Picking a TV is hard, especially when the Black Friday advertisements are plastered with a seemingly infinite checkerboard of displays that promise crazy prices, and sport cryptic, jargon-filled names that are almost possible to decipher. Consider this your decoder ring. We’ll help you cut through the jargon that’s standing between you and the best television for you this Black Friday. Each subheading on this page contains common TV terms that you might find in a sale listing or hear a salesman say, so it’s easy to search on a PC or see at a glance if you’re looking on your phone. Be prepared!
- To get the right size TV for your room, take the distance from the TV screen to the place where you’ll sit to watch it. Multiply that by .84 and you’ll get a roughly 40-degree viewing angle, which is optimal according to the home theater mad scientists at THX.
- When the word “class” follows the measurement, it’s actually slightly smaller than the number. So, a 37-inch class TV measures roughly 36.5 inches diagonally. It won’t matter from a practical standpoint unless you have some kind of innate TV-measuring vision superpower.
Backlight (LED, OLED, Local Dimming, LCD)
- Since the death of plasma TVs several years ago, just about every TV you’ll find in the store is some kind of LCD screen. LCD isn’t something you have to specify. It’s the default option.

Stored entries
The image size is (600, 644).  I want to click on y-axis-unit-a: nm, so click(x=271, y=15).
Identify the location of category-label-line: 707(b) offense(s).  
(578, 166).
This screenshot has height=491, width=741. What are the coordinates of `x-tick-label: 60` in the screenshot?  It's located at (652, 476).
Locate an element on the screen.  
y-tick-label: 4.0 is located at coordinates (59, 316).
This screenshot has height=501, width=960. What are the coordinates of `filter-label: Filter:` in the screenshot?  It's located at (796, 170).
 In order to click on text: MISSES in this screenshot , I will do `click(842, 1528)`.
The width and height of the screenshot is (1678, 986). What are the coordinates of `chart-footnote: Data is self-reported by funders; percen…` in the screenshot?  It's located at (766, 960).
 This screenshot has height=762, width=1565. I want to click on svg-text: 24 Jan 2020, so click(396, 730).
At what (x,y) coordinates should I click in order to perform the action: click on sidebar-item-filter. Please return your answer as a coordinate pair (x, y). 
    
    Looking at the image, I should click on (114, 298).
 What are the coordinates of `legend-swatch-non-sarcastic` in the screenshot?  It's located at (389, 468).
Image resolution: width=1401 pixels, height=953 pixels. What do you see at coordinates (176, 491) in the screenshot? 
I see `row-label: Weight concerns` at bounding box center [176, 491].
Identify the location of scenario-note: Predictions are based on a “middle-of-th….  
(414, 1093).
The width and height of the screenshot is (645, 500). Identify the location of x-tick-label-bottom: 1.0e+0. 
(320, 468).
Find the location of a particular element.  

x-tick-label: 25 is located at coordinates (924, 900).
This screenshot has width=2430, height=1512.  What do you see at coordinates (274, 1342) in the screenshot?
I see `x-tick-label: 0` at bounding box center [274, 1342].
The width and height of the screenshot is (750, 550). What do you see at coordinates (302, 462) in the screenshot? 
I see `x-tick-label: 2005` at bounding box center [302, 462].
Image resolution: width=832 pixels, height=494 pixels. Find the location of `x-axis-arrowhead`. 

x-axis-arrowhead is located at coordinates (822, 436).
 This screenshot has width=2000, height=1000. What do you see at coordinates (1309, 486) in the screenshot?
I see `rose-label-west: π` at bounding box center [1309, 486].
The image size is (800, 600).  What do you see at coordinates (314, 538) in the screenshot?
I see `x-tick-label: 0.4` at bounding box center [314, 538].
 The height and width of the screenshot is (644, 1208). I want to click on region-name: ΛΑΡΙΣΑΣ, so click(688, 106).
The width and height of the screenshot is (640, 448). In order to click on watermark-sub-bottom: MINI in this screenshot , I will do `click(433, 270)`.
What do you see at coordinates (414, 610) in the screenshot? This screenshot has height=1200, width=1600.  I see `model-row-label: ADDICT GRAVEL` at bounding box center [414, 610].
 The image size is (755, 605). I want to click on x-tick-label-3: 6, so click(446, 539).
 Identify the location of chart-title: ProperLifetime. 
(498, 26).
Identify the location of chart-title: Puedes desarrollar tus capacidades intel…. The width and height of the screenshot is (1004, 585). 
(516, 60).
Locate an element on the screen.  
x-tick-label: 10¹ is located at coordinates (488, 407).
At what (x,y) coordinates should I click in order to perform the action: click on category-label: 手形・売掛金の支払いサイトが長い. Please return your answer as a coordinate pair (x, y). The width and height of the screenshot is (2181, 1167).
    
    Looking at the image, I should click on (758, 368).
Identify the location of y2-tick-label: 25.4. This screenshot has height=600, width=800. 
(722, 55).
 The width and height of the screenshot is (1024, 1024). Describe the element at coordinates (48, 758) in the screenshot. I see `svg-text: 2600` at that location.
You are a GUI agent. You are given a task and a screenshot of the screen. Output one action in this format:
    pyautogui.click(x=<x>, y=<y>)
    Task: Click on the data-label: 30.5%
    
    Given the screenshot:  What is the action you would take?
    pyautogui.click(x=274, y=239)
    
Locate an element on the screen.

Exercise tasks
(a) In the TV buying guide, roughly how many inches diagonally does a 37-inch class TV measure?
(b) Please rewrite the TV buying guide passage starting at "- When the word" and ending at "Local Dimming, LCD)", changing "superpower" to "gift".
(c) Write what comes next in the TV buying guide, picking up after its final sentence.

Answers to the problems
(a) About 36.5 inches.

(b)
- When the word “class” follows the measurement, it’s actually slightly smaller than the number. So, a 37-inch class TV measures roughly 36.5 inches diagonally. It won’t matter from a practical standpoint unless you have some kind of innate TV-measuring vision gift.
Backlight (LED, OLED, Local Dimming, LCD)

(c)
- LED: Standard LED is the basic backlight tech in most TVs. There’s nothing wrong with it, but don’t let the salesman try to sell it as a special feature. Unless noted, the backlight comes from the edges of the screen which may cause an uneven look.
- LED with local dimming: This is a step up from regular LED that gives darker blacks than standard LED, which usually translates to better picture, but it can have its own issues, like streaks of light across the screen. It’s not always a strict upgrade, so see it in person first if you can.
- OLED: This is the top-notch backlight that offers the darkest blacks. It’s great for contrast, but some viewers don’t like the colors, which sometimes favor vibrance over accuracy. Scope it out in the store before Black Friday to see if the difference is worth paying for.
- QLED: Quantum dots use different tech than OLEDs, but they can produce extremely high-quality picture that rivals its organic counterparts. There’s a solid explainer on how the quantum dots actually work here. Samsung’s QLEDs are some of the best TVs around, so if you find a solid deal, don’t let the fact that it’s not an OLED dissuade you from it.
Resolution (HD, UHD, 1080p, 4K, 2160p)
- 1080p (High-definition, or HD): 4K has become the standard, but you might see a few 1080p options kicking around in the cheapest segments of the market. This is fine if you watch a lot of older content (like DVDs), have a slow internet connection that’s bad for high-res streaming, or you’re just trying to get the lowest possible price. The term 1080p means that there are 1080 rows of pixels measured vertically up the screen.
- Ultra high-definition, or UHD (4K or 2160p): Higher- resolution screens have four times the pixels of 1080p sets. By now, streaming services are slinging 4K streams and upscaling technology has gotten good enough that you can watch regular HD content without noticing much degradation.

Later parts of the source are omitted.